In 2018, more than 18 million people worldwide were diagnosed with cancer. More than 9 million people died of it.
All cells in our body have certain jobs to do. Normal cells divide in an orderly way. They die when they are worn out or damaged, and new cells take their place. In cancer, cells divide uncontrollably and crowd out the normal cells. This causes discomfort in the part of the body where the cancer started. Cancer cells can also spread to other parts of the body. Most cancers form lumps, which are also called tumors.
Some cancers grow and spread fast. Others grow more slowly. They also respond to treatment in different ways. For example, some types of cancer can be treated well with surgery, while others respond better to drugs like chemotherapy, immunotherapy or a combination of different therapies. Often more than one treatment is used.
Biomarkers are certain biological characteristics that can be measured in blood or tissue samples. They help to better understand a cancer disease and can provide information for the choice of a treatment option. There are several biomarkers, MSI-H/dMMR is one of them.
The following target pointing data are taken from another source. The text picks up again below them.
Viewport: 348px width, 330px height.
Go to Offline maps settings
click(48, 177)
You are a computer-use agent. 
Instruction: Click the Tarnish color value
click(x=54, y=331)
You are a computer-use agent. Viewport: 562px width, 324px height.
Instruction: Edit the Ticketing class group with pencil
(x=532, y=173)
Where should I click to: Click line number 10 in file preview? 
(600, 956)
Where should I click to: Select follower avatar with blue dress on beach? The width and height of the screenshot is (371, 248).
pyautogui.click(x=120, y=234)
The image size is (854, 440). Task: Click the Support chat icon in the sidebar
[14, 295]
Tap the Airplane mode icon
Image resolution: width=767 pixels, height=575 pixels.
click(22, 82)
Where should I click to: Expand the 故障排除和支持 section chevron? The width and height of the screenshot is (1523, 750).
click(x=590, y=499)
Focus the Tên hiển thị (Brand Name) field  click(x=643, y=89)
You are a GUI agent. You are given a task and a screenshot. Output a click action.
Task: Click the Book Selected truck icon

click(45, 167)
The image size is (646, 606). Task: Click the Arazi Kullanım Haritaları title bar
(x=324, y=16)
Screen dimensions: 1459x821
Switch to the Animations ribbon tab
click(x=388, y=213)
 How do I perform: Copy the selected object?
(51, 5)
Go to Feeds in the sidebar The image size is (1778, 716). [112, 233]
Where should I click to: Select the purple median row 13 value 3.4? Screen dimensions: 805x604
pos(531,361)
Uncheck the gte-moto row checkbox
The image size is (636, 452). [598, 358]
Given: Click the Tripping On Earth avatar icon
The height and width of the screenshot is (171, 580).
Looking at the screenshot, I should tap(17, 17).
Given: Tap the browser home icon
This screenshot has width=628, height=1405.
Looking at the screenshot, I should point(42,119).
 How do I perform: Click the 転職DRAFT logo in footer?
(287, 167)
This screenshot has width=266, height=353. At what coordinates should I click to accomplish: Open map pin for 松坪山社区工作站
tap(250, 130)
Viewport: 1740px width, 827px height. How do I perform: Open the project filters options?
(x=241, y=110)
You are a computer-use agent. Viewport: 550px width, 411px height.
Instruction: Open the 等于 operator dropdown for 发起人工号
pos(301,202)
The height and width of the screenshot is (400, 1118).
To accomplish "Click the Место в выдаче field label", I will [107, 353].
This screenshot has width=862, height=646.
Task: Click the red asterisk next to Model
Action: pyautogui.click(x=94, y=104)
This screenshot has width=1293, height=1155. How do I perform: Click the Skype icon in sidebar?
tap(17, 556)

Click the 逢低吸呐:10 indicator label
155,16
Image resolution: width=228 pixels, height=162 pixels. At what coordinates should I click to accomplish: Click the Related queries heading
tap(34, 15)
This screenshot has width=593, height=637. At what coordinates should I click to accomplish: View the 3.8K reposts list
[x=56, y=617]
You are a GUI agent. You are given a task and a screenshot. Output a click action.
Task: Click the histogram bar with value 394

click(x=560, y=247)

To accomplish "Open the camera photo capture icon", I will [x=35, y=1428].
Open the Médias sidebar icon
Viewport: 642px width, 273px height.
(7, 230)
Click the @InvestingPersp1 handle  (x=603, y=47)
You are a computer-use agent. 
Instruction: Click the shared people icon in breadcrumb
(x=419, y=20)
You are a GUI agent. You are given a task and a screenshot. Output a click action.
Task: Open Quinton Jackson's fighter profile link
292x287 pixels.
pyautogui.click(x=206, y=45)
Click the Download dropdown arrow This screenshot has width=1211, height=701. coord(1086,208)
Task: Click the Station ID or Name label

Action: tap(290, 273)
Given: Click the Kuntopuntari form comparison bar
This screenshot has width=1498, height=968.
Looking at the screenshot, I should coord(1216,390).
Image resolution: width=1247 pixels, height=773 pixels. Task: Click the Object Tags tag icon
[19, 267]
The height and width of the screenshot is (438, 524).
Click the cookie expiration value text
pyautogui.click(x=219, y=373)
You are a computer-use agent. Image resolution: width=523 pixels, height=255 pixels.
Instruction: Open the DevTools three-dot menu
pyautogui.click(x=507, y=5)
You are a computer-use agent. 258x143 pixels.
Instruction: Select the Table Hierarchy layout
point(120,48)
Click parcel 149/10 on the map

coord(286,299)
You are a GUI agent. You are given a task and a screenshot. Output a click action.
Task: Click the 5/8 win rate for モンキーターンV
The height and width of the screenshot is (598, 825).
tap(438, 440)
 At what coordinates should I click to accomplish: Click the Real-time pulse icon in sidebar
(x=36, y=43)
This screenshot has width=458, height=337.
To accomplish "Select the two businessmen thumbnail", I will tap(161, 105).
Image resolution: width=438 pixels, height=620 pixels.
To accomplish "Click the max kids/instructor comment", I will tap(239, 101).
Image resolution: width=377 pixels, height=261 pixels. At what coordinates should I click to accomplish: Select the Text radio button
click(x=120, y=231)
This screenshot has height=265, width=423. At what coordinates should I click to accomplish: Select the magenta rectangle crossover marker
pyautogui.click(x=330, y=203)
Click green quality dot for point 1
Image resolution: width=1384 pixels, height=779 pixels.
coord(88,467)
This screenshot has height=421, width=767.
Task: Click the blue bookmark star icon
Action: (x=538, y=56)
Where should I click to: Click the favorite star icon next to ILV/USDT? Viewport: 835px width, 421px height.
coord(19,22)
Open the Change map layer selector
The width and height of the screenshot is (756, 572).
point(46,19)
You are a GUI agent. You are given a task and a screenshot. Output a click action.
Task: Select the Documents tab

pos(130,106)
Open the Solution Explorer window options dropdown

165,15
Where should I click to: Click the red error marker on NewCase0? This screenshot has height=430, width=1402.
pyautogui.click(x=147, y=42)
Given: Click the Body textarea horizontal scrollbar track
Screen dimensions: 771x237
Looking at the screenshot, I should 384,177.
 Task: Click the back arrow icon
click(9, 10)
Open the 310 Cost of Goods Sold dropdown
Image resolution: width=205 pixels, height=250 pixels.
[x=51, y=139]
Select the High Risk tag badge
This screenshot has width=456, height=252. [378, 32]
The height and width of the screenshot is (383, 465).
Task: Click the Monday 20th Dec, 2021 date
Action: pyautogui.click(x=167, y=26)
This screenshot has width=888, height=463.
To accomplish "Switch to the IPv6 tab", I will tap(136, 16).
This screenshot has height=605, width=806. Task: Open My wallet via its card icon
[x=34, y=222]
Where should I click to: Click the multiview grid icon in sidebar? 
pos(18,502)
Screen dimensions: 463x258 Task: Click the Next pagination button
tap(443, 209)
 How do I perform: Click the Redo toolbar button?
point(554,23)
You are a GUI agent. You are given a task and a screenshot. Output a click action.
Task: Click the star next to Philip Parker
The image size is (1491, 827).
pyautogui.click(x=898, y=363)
Tumors with high microsatellite instability often respond better to certain therapies. An MSI biomarker test can help to identify patients who may respond to such therapy.
Every cancer is different. To help develop a treatment plan that is right for a patient, the doctor may order laboratory tests. These tests are used to evaluate the tumor for various biomarkers, including MSI-H/dMMR.
Biomarker research has made significant progress to date, providing cancer patients with new treatment options.